Suozzi referred to reports of Goldman Sachs, the long-time New York City-based investment bank, being interested in moving to Florida as a “red alarm.” According to multiple reports, the bank has looked at potential South Florida office spaces near Miami due to the cheaper real estate opportunities and the ability for its employees to work remotely, much like other corporate businesses throughout the nation.
“We are asking Goldman Sachs not to abandon New York during our time of need,” Suozzi said. “New York is suffering and we know we have to help you by addressing the SALT deduction, among other issues.”
The cap, signed into law by President Donald Trump, limits the deduction for state and local taxes on federal tax returns to $10,000. It has led to increased federal taxes in areas with high property taxes like Long Island. Repealing the cap, Suozzi said, would put money back into the hands of middle-class taxpayers despite claims from some it would benefit only the wealthy.
Suozzi also said that New York has recently been one of the states that have paid more money to the federal government than they received. From 2015 to 2019, Suozzi said, New York, sent $116 billion more to the federal government than it got back. Over the same period, Kentucky received $148 billion and South Carolina received $87 billion more than they contributed to Washington.

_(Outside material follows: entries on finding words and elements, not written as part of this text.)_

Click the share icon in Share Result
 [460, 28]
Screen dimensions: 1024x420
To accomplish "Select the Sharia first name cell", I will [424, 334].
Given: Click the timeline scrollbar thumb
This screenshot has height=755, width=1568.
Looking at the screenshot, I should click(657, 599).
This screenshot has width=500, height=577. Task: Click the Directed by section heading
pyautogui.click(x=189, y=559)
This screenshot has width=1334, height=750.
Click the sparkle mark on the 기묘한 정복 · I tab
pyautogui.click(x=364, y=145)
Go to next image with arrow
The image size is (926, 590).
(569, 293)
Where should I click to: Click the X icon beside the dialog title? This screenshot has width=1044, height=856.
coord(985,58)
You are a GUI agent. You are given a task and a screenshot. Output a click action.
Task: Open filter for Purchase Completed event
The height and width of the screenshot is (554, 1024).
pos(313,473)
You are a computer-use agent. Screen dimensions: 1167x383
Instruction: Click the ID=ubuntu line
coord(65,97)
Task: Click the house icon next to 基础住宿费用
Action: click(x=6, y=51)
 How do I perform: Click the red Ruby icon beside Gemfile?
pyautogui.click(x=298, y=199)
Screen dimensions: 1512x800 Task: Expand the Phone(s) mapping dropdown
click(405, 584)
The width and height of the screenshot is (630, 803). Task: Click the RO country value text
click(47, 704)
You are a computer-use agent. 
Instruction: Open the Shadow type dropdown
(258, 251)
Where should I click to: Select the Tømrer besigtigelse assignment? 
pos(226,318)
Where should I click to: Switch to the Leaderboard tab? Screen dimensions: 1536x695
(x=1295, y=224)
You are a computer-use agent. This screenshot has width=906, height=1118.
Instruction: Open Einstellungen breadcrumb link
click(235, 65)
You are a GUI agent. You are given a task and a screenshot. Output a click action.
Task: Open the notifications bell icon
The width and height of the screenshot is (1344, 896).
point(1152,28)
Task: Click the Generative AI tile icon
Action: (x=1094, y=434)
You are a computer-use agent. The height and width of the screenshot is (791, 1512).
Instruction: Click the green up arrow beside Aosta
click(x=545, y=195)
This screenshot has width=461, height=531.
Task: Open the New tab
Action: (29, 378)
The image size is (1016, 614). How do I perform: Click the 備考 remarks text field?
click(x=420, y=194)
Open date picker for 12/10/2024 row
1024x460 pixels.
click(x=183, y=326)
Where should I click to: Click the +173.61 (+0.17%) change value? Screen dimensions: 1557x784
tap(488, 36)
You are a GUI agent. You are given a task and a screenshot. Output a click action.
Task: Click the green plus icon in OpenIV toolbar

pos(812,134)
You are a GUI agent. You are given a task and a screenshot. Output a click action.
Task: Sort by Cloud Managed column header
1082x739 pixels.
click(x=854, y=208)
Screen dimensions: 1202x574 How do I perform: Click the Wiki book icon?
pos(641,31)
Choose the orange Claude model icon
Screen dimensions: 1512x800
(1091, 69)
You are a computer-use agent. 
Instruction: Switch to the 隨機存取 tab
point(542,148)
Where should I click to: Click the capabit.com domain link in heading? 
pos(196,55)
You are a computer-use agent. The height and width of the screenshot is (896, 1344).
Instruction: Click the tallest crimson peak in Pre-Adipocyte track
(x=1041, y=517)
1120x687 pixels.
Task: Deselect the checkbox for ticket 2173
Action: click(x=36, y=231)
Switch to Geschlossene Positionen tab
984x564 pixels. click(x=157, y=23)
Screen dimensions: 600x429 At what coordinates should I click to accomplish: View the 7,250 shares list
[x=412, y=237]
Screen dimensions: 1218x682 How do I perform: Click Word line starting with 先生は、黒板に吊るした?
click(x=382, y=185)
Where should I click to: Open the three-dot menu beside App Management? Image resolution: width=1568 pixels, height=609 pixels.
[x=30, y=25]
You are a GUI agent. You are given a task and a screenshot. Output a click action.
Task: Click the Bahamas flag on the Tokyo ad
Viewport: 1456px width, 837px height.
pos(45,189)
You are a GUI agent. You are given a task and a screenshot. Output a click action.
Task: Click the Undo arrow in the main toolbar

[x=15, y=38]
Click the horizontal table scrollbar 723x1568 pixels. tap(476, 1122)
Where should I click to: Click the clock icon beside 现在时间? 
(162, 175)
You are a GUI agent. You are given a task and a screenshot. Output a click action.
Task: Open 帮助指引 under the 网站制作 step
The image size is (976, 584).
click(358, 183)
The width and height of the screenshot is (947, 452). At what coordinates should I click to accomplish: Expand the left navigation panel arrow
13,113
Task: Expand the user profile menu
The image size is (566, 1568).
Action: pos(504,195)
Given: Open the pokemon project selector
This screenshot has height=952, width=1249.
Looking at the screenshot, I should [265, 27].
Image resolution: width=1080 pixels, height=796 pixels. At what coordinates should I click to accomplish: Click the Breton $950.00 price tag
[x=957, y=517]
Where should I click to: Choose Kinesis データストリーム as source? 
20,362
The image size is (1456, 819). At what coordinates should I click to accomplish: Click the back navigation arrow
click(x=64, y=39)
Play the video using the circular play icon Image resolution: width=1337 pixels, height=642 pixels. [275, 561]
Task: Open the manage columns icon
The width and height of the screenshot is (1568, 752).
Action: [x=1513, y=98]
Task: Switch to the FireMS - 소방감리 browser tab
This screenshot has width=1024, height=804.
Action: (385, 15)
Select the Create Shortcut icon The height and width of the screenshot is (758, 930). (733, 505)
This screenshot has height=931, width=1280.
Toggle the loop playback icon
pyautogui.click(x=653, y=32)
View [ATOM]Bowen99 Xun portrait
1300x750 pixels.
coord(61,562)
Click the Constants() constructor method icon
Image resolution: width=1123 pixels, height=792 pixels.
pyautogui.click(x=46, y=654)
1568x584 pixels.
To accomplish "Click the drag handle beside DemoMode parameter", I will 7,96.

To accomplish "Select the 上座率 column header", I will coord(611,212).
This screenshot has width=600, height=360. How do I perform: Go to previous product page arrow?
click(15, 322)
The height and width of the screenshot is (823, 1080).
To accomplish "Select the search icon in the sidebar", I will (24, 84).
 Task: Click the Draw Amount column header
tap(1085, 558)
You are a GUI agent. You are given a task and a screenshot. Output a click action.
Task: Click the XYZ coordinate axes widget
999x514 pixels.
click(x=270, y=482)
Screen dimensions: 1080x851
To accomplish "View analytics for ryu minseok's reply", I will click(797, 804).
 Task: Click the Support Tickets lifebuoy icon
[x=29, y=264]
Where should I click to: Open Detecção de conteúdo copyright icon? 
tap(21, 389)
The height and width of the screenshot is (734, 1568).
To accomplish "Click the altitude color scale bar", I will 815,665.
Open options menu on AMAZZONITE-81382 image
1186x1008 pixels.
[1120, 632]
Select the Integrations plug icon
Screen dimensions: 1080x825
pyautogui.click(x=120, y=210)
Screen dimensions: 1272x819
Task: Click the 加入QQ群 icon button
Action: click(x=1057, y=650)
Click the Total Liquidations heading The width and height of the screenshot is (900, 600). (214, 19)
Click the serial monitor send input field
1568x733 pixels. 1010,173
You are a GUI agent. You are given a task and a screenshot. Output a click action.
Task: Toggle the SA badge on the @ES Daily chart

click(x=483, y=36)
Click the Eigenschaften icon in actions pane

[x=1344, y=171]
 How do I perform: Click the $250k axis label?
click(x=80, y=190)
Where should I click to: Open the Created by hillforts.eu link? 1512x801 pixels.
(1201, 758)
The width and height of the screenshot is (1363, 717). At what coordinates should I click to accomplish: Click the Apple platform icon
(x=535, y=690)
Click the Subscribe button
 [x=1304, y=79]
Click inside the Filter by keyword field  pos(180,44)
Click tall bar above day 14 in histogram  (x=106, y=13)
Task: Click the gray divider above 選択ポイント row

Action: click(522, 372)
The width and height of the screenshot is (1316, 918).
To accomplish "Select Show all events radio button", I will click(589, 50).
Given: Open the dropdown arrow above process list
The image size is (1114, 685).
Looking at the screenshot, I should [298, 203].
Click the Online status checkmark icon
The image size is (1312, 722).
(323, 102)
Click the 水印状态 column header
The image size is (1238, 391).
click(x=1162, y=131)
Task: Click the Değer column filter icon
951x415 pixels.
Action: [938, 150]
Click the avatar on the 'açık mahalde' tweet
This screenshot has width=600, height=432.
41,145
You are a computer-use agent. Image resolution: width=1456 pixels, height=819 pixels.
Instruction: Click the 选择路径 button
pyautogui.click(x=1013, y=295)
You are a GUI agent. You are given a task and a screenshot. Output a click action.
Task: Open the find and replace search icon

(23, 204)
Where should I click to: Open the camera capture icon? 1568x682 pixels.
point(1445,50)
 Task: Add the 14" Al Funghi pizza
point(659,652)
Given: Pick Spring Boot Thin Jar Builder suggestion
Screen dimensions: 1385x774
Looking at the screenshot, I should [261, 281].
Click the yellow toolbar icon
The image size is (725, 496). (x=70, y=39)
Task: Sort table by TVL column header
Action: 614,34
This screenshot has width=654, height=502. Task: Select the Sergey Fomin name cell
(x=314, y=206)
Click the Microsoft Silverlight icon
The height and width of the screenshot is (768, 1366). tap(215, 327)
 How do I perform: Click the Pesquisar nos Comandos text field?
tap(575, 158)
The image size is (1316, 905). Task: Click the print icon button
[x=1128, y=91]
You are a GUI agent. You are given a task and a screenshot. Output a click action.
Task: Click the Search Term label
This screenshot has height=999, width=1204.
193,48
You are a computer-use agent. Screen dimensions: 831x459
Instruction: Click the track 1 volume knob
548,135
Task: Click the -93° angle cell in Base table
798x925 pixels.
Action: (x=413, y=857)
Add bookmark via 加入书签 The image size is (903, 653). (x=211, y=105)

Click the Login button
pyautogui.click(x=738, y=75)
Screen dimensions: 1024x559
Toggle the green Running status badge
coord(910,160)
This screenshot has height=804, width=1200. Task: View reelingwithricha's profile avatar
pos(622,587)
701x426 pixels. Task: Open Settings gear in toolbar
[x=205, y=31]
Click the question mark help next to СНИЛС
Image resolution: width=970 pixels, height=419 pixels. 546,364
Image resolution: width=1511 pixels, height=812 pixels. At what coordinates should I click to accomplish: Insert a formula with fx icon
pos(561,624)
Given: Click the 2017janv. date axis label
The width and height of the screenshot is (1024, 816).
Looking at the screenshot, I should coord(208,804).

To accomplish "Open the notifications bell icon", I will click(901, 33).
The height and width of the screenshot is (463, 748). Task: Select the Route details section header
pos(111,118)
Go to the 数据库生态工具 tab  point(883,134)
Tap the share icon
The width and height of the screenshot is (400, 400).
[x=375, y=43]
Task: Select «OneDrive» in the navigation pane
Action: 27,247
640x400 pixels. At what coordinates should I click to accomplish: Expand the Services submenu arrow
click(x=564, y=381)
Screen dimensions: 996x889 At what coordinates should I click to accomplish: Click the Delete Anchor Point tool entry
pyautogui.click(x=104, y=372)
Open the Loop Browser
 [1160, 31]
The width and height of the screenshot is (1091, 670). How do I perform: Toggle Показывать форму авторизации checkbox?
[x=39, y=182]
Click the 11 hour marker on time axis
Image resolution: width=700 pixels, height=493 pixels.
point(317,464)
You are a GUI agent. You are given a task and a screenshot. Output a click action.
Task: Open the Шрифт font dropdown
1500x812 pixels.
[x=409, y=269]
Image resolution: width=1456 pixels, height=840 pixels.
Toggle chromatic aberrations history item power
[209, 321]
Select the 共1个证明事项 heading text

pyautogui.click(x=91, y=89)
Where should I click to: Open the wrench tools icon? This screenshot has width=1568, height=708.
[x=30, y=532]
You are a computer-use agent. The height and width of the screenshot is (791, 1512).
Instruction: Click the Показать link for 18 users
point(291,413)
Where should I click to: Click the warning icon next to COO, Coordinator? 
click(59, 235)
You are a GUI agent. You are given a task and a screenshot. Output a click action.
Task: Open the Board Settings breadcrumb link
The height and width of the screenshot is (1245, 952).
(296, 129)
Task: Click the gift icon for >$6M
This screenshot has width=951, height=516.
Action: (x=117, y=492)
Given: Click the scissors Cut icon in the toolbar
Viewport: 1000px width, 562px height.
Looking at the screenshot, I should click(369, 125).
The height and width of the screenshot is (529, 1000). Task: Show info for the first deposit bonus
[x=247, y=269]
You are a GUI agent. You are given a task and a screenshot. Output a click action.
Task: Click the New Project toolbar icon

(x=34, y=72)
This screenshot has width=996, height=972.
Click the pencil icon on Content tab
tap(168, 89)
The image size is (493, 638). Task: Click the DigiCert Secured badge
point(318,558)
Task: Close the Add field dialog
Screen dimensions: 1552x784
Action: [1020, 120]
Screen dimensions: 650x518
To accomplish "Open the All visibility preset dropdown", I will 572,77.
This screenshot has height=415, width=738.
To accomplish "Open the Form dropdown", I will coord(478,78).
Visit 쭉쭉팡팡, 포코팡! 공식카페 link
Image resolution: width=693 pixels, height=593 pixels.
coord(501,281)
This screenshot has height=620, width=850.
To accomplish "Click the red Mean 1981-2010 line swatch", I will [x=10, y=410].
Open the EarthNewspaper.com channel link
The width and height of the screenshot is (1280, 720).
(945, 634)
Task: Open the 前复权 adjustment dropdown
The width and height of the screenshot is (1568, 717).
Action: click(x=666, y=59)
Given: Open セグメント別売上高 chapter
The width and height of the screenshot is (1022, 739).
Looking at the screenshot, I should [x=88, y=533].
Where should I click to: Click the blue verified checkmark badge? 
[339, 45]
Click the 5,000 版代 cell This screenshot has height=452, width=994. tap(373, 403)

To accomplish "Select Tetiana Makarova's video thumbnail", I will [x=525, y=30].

Suozzi mentioned both Majority Leader Mitch McConnell (R-Kentucky) and U.S. Sen. Lindsey Graham (R-South Carolina) as two politicians that have criticized “blue states” for wanting more federal aid in response to the coronavirus pandemic. Suozzi said in 2019 and 2020, more than 7,800 New Yorkers contributed more than $35 million combined to their campaigns and GOP-associated Senate political action committees.
Suozzi said he will not only introduce new legislation in January to repeal the cap but his team will compile a report of all New Yorkers who have contributed “significant” financial donations to support the campaigns of politicians who continue to “undermine New York” by not advocating for the repeal of the cap.
“I know this is extreme, but New York is in an extreme financial crisis,” Suozzi said. “The pain and hardship our residents face is extreme. All New Yorkers must recognize that contributing to campaigns of anti-New York officials is like aiding and abetting the very politicians who are purposely trying to undermine New York.”
Suozzi’s previous attempt to repeal the cap passed in the House of Representatives but has stalled in the Senate.
“When it comes to SALT, if you think Long Islanders needed and deserved this money before the coronavirus took hold, the stakes are even higher now because the cap is costing this community tens of thousands of dollars they could be using amid the crisis,” Schumer said in a July news conference with Suozzi. “We need to bring our federal dollars back home and cushion the blow this virus – and this harmful SALT cap – has dealt so many homeowners and families locally.”